**** Source material ****
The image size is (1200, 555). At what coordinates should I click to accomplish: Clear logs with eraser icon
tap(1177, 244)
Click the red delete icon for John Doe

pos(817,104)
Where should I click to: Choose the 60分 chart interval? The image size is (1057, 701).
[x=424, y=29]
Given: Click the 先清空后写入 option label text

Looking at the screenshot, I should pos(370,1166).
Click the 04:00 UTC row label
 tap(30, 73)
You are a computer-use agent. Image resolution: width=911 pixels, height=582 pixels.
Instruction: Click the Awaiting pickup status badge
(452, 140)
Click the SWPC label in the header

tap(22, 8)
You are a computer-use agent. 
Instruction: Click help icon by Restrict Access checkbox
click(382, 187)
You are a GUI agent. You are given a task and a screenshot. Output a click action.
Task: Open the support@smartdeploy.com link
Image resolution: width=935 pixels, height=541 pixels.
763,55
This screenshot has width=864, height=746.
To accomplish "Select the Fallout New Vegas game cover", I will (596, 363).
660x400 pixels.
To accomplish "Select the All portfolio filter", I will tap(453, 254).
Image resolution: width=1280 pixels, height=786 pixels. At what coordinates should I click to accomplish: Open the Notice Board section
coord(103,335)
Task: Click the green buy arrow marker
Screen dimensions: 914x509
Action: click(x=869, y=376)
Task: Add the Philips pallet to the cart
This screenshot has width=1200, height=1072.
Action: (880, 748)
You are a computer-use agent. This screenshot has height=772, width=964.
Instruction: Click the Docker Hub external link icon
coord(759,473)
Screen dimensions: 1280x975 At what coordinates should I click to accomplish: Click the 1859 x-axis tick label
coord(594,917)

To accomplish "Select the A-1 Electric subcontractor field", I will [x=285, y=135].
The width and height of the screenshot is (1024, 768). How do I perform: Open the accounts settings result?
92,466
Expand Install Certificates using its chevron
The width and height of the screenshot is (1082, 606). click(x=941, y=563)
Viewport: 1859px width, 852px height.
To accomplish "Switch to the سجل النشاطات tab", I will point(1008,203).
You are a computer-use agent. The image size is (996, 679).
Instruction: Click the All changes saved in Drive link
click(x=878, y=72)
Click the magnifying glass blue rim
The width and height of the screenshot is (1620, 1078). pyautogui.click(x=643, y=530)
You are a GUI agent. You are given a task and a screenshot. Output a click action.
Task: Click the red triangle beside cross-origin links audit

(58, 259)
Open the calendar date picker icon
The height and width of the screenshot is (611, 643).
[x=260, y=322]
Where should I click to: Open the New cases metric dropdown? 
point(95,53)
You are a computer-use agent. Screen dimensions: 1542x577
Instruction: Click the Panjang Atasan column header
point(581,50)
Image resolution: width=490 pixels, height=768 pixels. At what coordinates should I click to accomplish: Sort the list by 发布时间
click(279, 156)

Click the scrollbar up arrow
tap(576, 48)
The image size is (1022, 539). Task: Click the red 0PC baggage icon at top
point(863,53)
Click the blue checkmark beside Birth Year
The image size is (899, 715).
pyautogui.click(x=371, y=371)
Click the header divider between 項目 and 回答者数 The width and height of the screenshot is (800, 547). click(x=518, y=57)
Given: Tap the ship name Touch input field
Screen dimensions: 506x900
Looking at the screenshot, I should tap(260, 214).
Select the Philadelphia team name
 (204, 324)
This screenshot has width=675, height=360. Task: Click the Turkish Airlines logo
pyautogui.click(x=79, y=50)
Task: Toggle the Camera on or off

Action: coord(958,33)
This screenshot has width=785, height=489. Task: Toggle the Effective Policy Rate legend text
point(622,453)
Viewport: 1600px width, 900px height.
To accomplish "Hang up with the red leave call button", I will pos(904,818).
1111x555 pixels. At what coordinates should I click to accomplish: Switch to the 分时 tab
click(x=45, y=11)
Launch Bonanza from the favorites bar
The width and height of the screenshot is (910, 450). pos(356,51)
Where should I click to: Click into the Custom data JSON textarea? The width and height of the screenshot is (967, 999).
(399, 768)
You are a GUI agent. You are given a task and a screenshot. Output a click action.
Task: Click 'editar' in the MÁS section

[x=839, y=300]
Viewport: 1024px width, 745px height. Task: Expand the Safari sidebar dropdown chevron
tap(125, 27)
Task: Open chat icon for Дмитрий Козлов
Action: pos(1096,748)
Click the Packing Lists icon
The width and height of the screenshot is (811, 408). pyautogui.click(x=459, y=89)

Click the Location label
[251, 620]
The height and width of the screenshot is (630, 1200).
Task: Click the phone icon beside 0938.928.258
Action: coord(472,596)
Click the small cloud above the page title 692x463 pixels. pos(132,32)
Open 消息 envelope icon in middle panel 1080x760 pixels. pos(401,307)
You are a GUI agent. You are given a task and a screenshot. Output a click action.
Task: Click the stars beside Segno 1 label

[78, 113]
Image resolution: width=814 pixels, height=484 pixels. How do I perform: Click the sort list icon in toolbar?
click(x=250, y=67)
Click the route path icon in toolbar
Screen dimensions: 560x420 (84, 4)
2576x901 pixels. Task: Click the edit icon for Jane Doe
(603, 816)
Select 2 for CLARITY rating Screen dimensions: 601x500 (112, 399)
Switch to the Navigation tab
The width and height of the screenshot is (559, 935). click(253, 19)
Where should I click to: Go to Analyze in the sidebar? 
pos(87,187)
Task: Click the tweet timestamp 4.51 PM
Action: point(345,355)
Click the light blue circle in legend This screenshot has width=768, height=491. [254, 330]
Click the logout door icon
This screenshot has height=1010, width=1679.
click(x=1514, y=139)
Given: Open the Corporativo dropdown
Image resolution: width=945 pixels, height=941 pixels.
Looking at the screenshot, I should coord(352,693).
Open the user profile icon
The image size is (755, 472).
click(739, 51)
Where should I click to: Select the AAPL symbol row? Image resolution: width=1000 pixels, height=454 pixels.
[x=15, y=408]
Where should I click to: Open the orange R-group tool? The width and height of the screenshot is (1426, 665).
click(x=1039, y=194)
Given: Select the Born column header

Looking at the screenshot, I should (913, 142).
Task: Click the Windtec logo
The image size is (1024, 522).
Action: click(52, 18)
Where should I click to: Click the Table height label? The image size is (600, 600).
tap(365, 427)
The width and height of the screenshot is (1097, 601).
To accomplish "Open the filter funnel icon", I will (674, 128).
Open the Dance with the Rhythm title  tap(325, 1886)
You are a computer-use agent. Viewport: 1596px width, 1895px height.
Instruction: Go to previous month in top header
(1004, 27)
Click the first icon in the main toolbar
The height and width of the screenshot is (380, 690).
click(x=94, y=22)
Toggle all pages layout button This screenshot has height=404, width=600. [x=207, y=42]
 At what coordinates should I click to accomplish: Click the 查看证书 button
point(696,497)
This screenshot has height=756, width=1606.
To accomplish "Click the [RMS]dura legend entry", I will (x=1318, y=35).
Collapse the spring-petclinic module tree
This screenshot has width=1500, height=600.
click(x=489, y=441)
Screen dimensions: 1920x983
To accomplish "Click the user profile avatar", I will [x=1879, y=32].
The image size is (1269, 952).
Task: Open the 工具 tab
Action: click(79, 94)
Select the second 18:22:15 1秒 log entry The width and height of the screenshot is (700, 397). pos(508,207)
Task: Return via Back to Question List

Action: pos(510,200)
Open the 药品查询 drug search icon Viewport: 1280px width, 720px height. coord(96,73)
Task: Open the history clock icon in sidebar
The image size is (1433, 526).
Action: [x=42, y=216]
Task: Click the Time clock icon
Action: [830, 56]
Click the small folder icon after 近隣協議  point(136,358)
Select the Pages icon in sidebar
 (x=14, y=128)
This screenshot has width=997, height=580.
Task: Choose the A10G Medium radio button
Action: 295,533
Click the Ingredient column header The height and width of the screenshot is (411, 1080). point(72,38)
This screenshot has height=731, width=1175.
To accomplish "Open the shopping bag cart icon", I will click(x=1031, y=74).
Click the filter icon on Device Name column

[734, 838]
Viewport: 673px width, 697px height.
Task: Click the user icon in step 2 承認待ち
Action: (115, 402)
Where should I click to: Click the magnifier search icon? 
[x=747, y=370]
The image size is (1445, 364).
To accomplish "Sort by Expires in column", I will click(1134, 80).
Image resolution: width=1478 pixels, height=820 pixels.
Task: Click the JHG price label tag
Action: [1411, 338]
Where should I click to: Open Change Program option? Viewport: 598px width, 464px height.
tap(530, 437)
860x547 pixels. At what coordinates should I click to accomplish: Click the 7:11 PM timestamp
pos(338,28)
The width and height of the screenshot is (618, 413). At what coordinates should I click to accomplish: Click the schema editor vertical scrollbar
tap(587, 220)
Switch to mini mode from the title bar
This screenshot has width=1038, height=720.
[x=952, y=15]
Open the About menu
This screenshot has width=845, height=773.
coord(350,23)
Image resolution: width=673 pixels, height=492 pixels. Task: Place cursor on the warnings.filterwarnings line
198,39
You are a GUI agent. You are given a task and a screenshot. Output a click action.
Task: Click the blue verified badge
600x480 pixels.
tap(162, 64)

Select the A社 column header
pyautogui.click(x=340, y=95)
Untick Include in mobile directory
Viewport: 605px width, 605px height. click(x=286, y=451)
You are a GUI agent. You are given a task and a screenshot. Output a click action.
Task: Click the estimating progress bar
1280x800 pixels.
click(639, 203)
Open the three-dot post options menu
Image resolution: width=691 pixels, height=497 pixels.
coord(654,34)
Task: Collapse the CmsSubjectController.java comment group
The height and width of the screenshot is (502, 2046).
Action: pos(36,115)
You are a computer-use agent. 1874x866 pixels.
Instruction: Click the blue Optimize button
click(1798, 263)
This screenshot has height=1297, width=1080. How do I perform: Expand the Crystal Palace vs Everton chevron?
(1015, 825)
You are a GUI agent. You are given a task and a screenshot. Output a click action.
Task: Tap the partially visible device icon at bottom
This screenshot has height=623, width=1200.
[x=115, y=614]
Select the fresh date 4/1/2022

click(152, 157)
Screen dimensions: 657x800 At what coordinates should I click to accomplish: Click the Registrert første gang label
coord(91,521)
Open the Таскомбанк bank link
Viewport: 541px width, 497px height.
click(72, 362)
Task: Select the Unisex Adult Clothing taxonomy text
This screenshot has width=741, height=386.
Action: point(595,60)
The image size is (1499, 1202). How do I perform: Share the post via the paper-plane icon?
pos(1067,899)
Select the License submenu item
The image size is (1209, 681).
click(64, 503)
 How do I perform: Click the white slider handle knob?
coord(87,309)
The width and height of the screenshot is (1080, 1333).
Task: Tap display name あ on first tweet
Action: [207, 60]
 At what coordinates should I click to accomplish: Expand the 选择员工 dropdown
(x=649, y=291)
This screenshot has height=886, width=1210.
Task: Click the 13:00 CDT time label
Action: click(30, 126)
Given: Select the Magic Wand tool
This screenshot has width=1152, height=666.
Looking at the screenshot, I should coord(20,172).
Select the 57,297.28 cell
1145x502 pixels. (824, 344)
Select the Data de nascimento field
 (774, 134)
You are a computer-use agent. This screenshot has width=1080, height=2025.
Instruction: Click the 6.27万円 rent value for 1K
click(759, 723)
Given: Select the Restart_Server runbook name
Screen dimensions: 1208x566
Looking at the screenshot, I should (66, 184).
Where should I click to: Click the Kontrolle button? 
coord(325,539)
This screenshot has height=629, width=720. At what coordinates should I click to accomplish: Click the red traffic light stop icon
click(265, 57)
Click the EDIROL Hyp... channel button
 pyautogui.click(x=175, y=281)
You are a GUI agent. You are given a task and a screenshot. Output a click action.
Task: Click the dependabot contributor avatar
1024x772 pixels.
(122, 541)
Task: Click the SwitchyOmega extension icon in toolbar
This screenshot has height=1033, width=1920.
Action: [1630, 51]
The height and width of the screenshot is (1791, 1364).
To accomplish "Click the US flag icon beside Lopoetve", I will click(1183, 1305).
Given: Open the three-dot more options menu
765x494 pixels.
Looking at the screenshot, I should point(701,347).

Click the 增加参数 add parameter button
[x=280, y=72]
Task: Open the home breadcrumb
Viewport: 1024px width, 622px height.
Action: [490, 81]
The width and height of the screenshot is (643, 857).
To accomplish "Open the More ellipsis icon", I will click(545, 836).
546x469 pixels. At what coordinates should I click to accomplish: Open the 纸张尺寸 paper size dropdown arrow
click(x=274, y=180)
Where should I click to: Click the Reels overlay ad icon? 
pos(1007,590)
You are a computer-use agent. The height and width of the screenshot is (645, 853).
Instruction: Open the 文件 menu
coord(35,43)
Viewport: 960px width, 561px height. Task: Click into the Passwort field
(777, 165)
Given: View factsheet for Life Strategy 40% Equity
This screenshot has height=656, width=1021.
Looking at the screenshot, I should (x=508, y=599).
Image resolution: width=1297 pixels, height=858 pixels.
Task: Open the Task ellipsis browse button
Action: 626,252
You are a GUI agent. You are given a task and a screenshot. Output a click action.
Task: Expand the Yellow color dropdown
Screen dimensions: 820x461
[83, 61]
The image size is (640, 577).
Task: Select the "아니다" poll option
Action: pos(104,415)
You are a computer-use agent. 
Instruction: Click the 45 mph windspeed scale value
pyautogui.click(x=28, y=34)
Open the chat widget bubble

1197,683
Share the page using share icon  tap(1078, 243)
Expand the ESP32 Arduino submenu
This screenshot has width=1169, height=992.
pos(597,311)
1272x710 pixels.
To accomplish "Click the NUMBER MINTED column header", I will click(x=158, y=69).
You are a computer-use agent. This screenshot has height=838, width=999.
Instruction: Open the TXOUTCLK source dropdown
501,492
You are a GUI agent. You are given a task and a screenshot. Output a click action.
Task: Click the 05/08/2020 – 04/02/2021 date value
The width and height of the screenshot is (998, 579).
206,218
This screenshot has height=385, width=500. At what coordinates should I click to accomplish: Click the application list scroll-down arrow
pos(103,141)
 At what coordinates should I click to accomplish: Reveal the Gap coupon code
****
• To do: If a line contains the string "three", it counts toward the total; state that total for the records above and nothing more.

• Task answer: 2